Ehl-i sünnet ve cemaat, İtikatta (inanılacak şeylerde) ve yapılacak işlerde peygamber efendimiz Hz. Muhammed Mustafa (s.a.v.)efendimizin ve onun ashabınınım (arakadaşlarının9 ve sonra gelen müçtehitlerin yolunda bulunan Müslümanlara verilen isimdir.

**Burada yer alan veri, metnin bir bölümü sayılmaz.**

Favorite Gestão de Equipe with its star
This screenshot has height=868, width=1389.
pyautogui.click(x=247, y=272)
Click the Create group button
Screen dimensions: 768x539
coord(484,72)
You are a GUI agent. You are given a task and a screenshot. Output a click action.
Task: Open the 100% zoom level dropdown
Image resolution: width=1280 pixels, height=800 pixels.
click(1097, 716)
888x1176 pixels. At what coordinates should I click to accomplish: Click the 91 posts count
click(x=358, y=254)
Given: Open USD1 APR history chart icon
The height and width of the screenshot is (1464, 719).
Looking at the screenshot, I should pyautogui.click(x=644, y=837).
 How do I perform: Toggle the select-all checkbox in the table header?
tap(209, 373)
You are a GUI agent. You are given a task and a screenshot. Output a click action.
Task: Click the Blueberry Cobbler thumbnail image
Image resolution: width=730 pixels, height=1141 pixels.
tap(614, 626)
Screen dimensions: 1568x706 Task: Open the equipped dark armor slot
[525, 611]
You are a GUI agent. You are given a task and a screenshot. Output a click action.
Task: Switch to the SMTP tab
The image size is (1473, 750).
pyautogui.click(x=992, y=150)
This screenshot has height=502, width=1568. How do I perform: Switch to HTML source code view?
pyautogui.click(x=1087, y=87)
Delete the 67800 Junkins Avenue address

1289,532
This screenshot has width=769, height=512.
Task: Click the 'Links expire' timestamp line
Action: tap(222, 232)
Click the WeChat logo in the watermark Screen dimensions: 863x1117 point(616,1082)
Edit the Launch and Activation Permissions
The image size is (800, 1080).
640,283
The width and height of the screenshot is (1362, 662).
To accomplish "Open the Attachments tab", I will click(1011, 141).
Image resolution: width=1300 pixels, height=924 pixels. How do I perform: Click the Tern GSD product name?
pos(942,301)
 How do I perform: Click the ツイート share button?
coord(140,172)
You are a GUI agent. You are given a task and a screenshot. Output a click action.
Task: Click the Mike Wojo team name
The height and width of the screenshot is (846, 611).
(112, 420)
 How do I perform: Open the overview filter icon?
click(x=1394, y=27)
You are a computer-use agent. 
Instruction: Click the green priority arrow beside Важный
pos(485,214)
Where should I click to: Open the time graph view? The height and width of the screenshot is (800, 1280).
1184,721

Resullah efendimiz, “Beni İsrail yetmiş iki kısma ayrıldı. Ümmetimde de yetmiş üç fırkaya ayrılacaktır. Bunlardan yalnız biri kurtulacak, diğerlerinin hepsi cehenneme gidecektir.” buyurdu. Ashabı kiram bunu işitince, “ O hangisidir ya Resul Allah!” dediler. Peygamber efendimiz, “Benim ve ashabımın yolunda olanlardır. ”buyurdu. İslam Âlimleri, bu hadisi şerifte bildirilen tek kurtuluş fırkasının ehl-i sünnet olduğunu bildirdiler.

Ehl-i sünnet itikadında olanlar, bugün dört mezhepte toplanmış olup, bunlar, Hanefi, Maliki, Şafii ve Hanbeli mezhepleridir. Bu hak olan dört mezhebin inanç esasları birbirinin aynı olup, füruatta ayrılmışlardır. Haricilik, Şiilik, Mutezile, Mürcie, Müşebbihe, Mücessime ve Cebriyye gibi diğer fırkalar ise manası açık olan nassları tevil ederek, sünnet ve sahabenin bildirdiğine uymayan bir şekilde yanlış tevil ederek farklı birer yol tutmuşlardır. (Tavtavi) Sünnet, bilindiği gibi Resulullahın bildirdiği yoldur. Cemaatten kasıt da Ashabı kiramdır. Sünnet ve cemaat ehli yani Ehl-i sünnet vel-cemaat demek, Resulullahın ve Ashabı kiramın gittikleri, itikattaki tek doğru yol demektir. Yani Ashabı kiramdan bugüne kadar, tek kurtuluş fırkası Ehl-i sünnet vel cemaat fırkasıdır.